Dear Editors,

We read with special interest the article entitled “Incisions do not simply sum” by Thane Blinman [1]. In his paper, the author states, based on an interesting and elegant mathematical model, that conventional incisions are subject to more tension than laparoscopic incisions, even when the total length is equal.

We have been working with needlescopic surgery for more than 10 years [2], and we have always advocated that the difference between incision sizes is important, based on another much simpler mathematical model: the use of a cylindrical geometrical model to calculate the injury volume of different sizes of laparoscopic incisions. The cylinder volume is calculated by the well-known formula, volume = πr 2 h, so it is easy to comprehend that the injury volume is directly and exponentially proportional to the radius of the incision (Fig. 1).

Fig. 1
figure 1

Cylinder volume

Figure 2 illustrates the results for a hypothetical abdominal wall lesion with different surgical approaches, showing the potential damage to the abdominal wall increasing exponentially as the diameter of the cylinder increases.

Fig. 2
figure 2

Relationship between cylinder volume, grade of injury, and pain

The advent of minimally invasive surgery, and its widely recognized strides forward in the last years, presented to laparoscopic surgeons other feasible surgical options.

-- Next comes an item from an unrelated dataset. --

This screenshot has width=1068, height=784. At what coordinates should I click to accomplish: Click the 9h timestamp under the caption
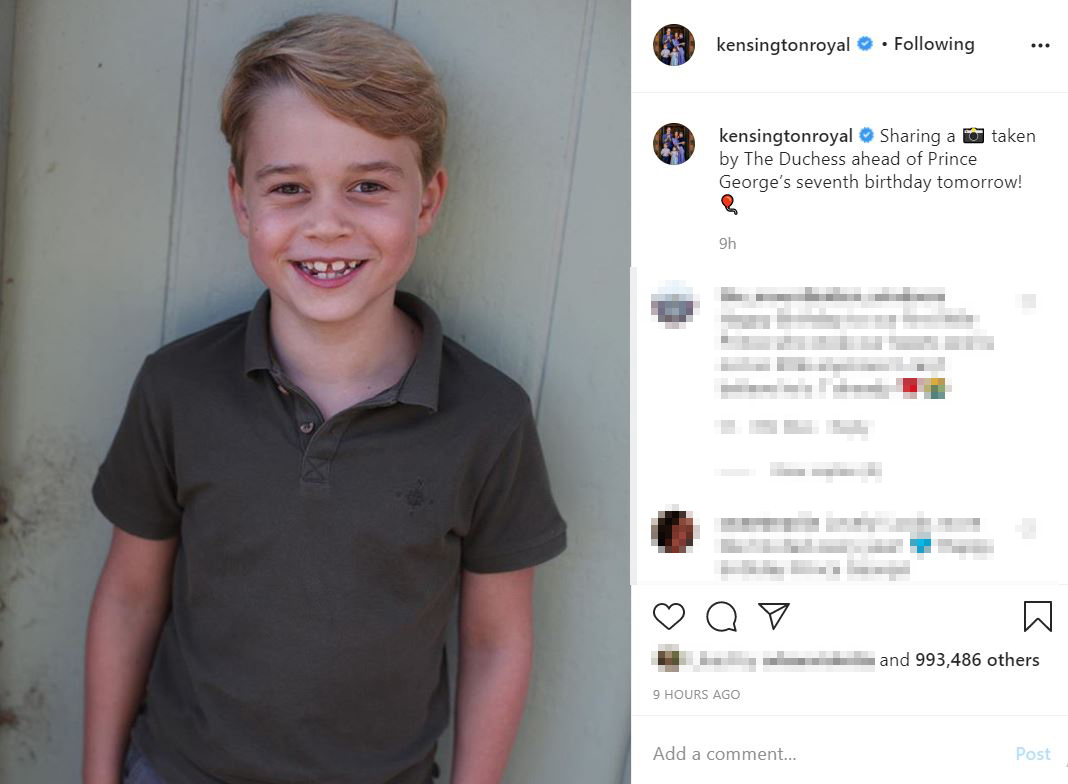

In the world surgical community, we have seen great comparisons among these new techniques. First, some years ago, we saw laparoscopic surgery versus laparotomy mini-incisions, where laparoscopy proved to be better in most regards. Now, the “new kid on the block” is laparoendoscopic single-site surgery (LESS), which is probably one of the most popular of these new technologies that have been rapidly incorporated into surgical practice.

On the one hand, after initial contact with this approach and proof that most regular laparoscopic surgeries can be accomplished by this method [3, 4], an important question still remains unanswered: is single-access surgery better than the laparoscopy we have been performing for more than 20 years? LESS procedures have strong cosmetic appeal, especially when the umbilicus is used as the entry port, but is this followed by an equal reduction in inflammatory response and by postoperative benefits to patients (reduction of pain, and less short- and long-term complications)? We certainly do not yet know the answer [5].

On the other hand, needlescopic surgery, a refinement of usual laparoscopic approach, has already been among us for more than 15 years, and with its diminutive needle scars, is supposed to offer almost the same esthetic outcomes as natural orifice transluminal endoscopic surgery (NOTES), with an even better umbilical scar compared with LESS, keeping umbilical injury to the same standards as 10-mm laparoscopy.

Table 1 shows cylinder volumes for a fixed typical abdominal wall height of approximately 31.85 mm. It is interesting to observe that our mathematical conclusions are the same as expressed by Blinman in his recent paper [1], and LESS will probably offer worst results than conventional laparoscopy.

Table 1 Parietal injury versus somatic pain (h = 31.85 mm)

Nowadays we still need randomized controlled trials (if economically feasible), and this kind of mathematical models may be our best available alternative for making decisions about which kind of procedure should be offered to patients [6].